History of Donohue’s Porsche 917/10 Turbo
Reposted by permission.
Follmer won the Can Am that year after taking over the drive vacated by Mark Donohue who had a disastrous second round practice crash at Road Atlanta, Georgia in July. Follmer was a wise choice by Roger Penske, the right mix of speed, engineering nouse and mechanical sympathy to deliver the goods at short notice. Watkins Glen was Follmer’s first race in the challenging 917/10, he was 5th, the hitherto dominant McLaren’s of Denny Hulme and Peter Revson were first and second- it was the last race win for the McLaren works team in the Can Am.
I must admit I have always been in two minds about these beasties. On the one hand they are very clever bits of engineering in adapting an existing race winning design made redundant into an altogether different and equally successful bit of kit. On the other, their dominance effectively, along with some silly SCCA rule decisions, destroyed the best ‘Formula Libre’ racing category on the planet. Make that the best racing category on the planet.
Porsche had of course competed in the Can Am before 1972, the decision to get serious was effectively made on its behalf by the FIA in making redundant the Group 5, 5 litre Porsche 917 and Ferrari 512S cars which provided two of the best ever seasons of sportscar endurance racing in 1970 and 1971.
Zuffenhausen’s existing 3-litre 908 was unlikely to be competitive with the Grand Prix engined designs of Ferrari and Matra, a completely new 3-litre engine would have been required under the new endurance racing rules.
So Porsche planned to spend its racing budget on winning the Can Am in its most important single market— using the existing 917 package of engineering goodies as rather a sound base.
Early Design and Development
After the 1971 Le Mans classic was won by the Gijs Van Lennep/Helmut Marko Porsche Salzburg 917K a new open ‘Spyder’ designated the 917/10 was built based on the leanings of the open cars raced by Porsche in the Can Am in 1969 and 1970.
Jo Siffert raced the new car in four 1971 Can Am meetings before his untimely demise in his F1 BRM P160 in the Brands Hatch Victory Race.
Jo took two 2nds at Mid Ohio and Road America, 3rd at Watkins Glen and a 5th at Donnybrooke in the series won again by the dominant papaya McLarens, this time by Peter Revson in an M8F Chev.
Private owners of 917 Coupes were given the opportunity to convert their cars to Group 7 specification inclusive of a 5.4 litre version of the big Flat-12, a change achieved by increasing the bore to 90mm.

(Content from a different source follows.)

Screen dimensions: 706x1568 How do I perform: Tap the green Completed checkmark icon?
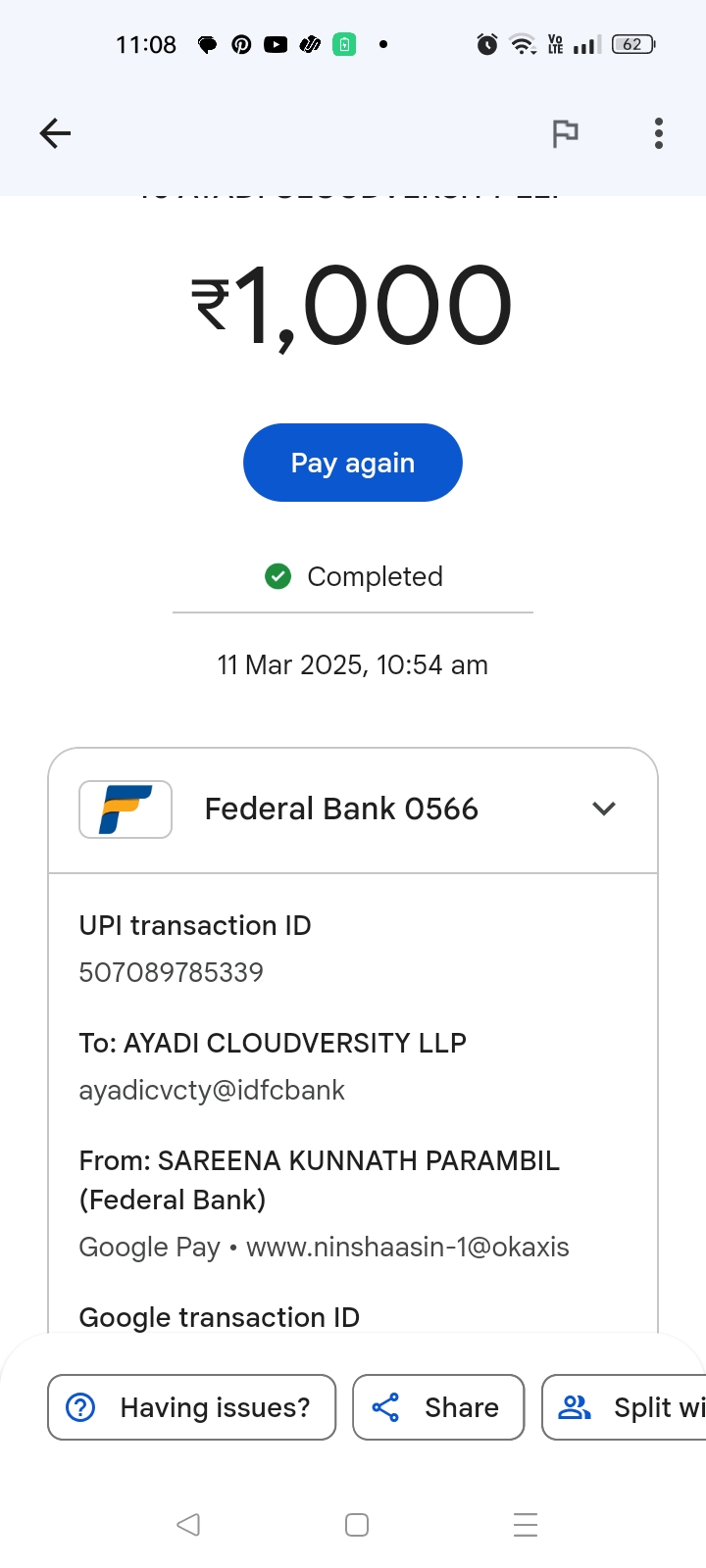pos(278,576)
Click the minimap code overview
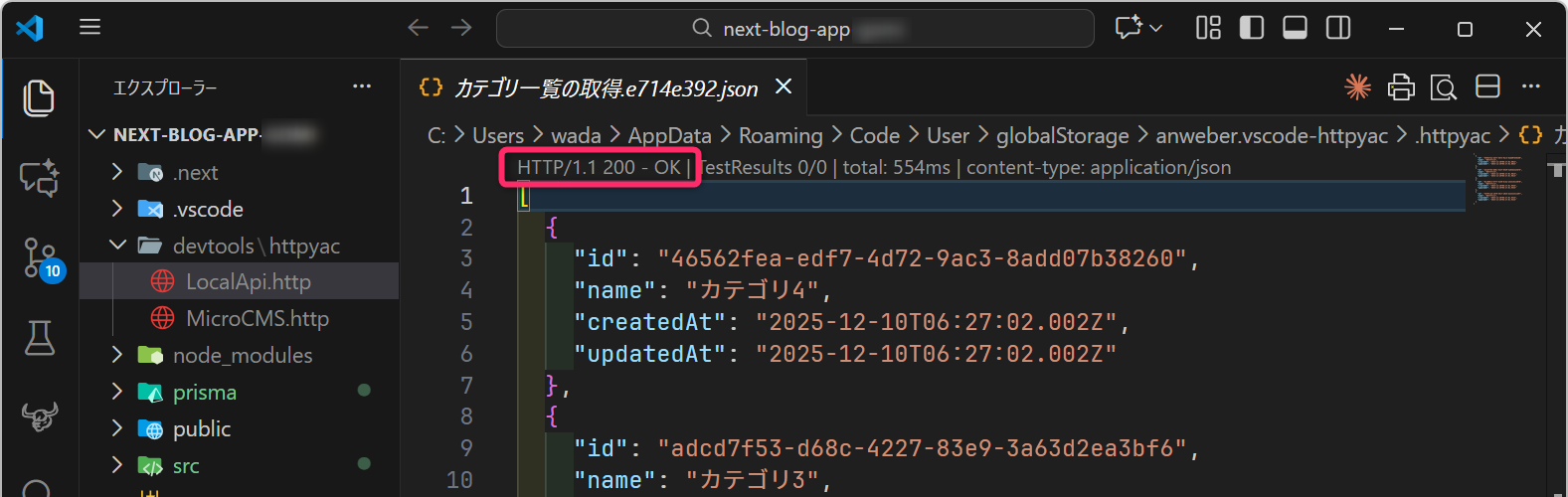This screenshot has height=497, width=1568. pos(1498,179)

The ultimate power increase was not as appreciable as the jump in torque as the valve sizes and timing were as per the original 4.5 litre lump.
At about this time the commercial arrangements between Porsche and Penske Racing were concluded for 1972 (see tailpiece).
Most of the development efforts went into the turbo-charged 917/10 to be raced by Mark Donohue.
The development efforts required were truly stunning to take the existing space frame design and evolve it to cope with circa 900bhp rather than the 450bhp 4.5 litre flat-12 engine first fitted to the chassis in 1969. Then there are the aerodynamics and the small matter of an engine with sufficiently good throttle response for road circuits, not something achieved before by a turbo engine.
After the contracts were signed Donohue, Penske and Senior Engineer Don Cox traveled to Germany to meet the Piechs, Helmut Flegl ‘who was to be our only contact with the Porsche factory. He and no-one else was to make decisions at their end’ Mark Donohue says in his ‘The Unfair Advantage’, the superb book written by him together with Paul Van Valkenburgh.
During that first visit the Americans were stunned by facilities which Donohue likened to Chevrolet R&D albeit on a much smaller scale ‘We were truly impressed. We reckoned all we had to do was put the operation in the proper gear, push it forward and we would have unlimited success’ said Mark. It was to be not quite that easy.
An amusing anecdote of that first trip to Germany was Donohue being asked to do some laps in the test car.
It had about 1500 miles under its belt in the hands of Willy Kauhsen under Flegl’s supervision. Donohue had endured a couple of long boozy nights with his new colleagues and a big lunch but he figured the request for some action shots, in a car he had never sat in before, would be ok.
He did some laps. “It was hunting back and forth on the straight as though it had an inch of toe-out. I had to jamb my legs against the steering wheel to keep it in a straight line at 150mph. And I couldn’t shift it well because the gears were in odd locations and there weren’t any definite gates.”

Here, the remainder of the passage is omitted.